● **WHAT YOU NEED TO DO**:
Rewrite everything from the start of the records down to the line containing "tap(151, 577)", putting "screen size" wherever "image size" appears and changing nothing else. Leave the pictures out of your answer.

● **TASK DATA**:
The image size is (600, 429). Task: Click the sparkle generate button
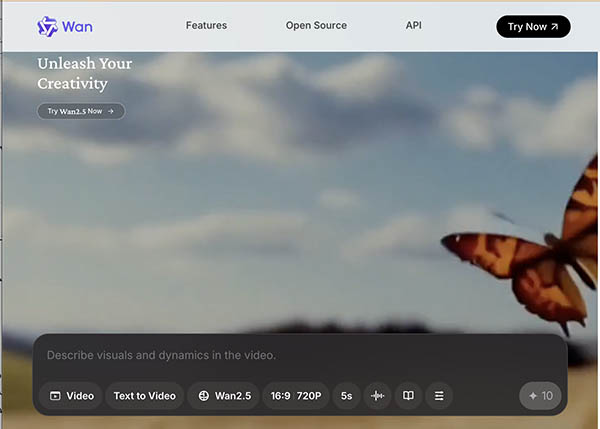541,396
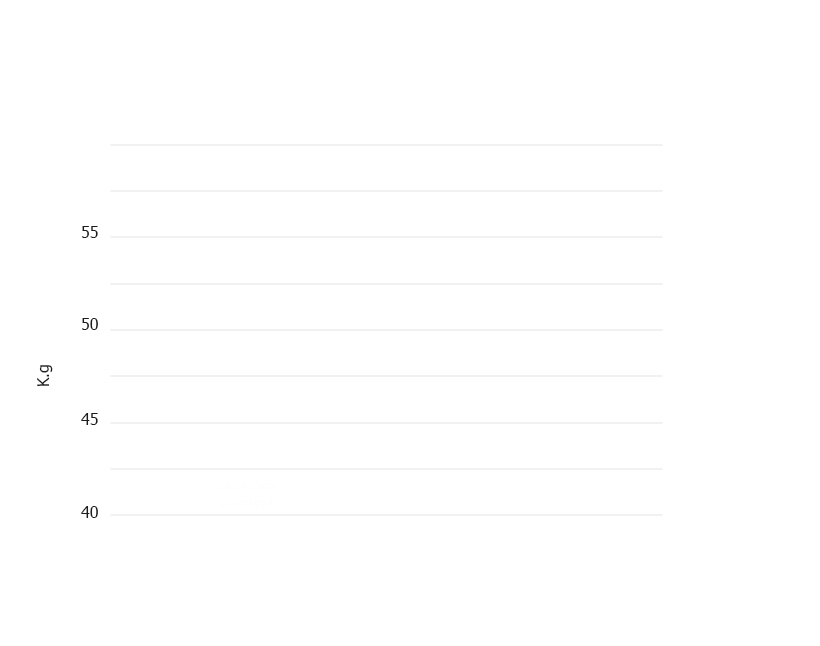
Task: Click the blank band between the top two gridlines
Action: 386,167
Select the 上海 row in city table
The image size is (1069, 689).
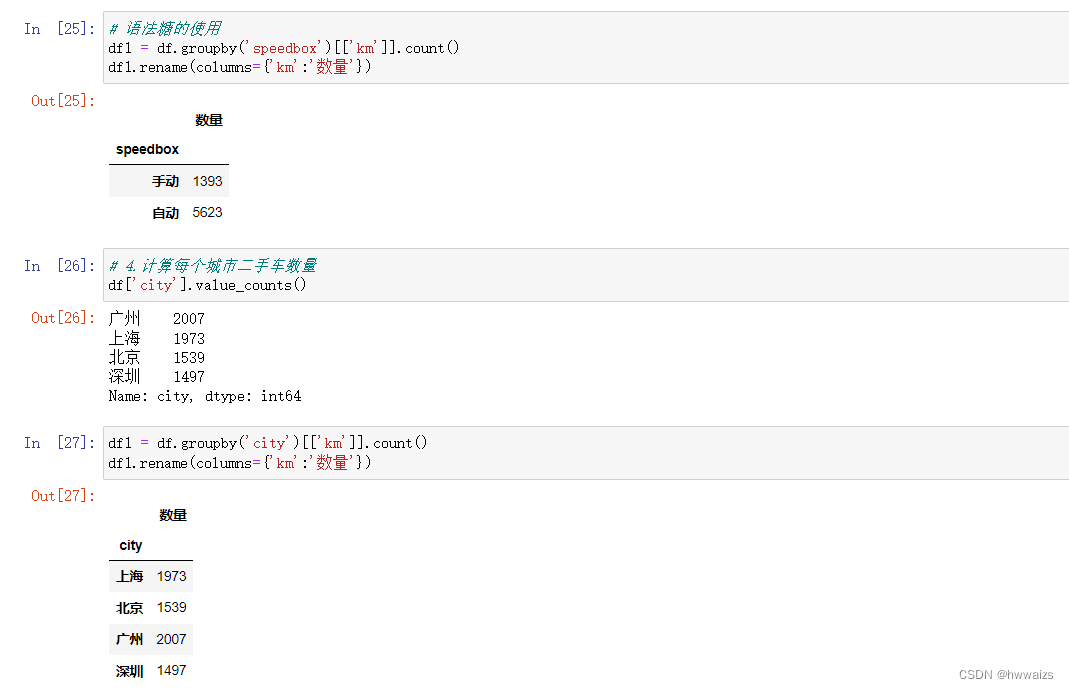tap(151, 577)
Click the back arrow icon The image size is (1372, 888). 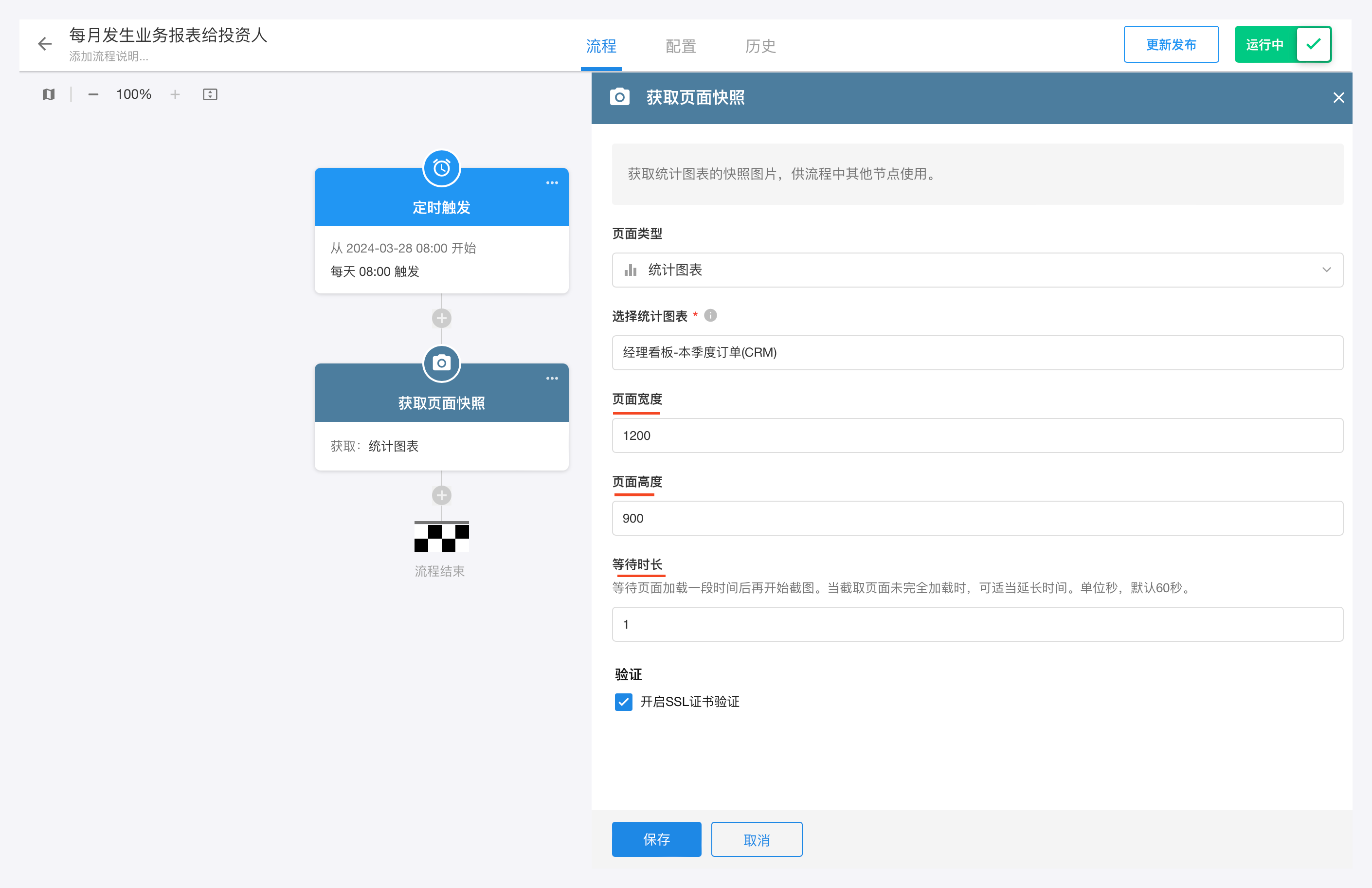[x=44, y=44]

● **REPLY TO THE TASK**:
The screen size is (600, 429). Task: Click the sparkle generate button
541,396
Task: Click the blank band between the top two gridlines
Action: 386,167
Select the 上海 row in city table
The screen size is (1069, 689).
tap(151, 577)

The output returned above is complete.